REQUIRED WORK: Print, exactly as given, each line of the data from the line containing "Contact (60, 2229)" up to and including its last line.

(Extracted records)
__________
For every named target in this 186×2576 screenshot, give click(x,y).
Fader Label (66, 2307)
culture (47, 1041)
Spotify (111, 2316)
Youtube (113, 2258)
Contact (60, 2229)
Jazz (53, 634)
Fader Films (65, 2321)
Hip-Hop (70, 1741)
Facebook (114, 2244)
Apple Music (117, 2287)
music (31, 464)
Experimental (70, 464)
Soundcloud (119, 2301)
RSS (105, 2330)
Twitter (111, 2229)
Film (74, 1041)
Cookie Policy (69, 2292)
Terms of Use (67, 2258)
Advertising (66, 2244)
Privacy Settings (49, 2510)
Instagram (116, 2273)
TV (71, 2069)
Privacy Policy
__________
ANSWER FOR THE TASK:
Contact (60, 2229)
Jazz (53, 634)
Fader Films (65, 2321)
Hip-Hop (70, 1741)
Facebook (114, 2244)
Apple Music (117, 2287)
music (31, 464)
Experimental (70, 464)
Soundcloud (119, 2301)
RSS (105, 2330)
Twitter (111, 2229)
Film (74, 1041)
Cookie Policy (69, 2292)
Terms of Use (67, 2258)
Advertising (66, 2244)
Privacy Settings (49, 2510)
Instagram (116, 2273)
TV (71, 2069)
Privacy Policy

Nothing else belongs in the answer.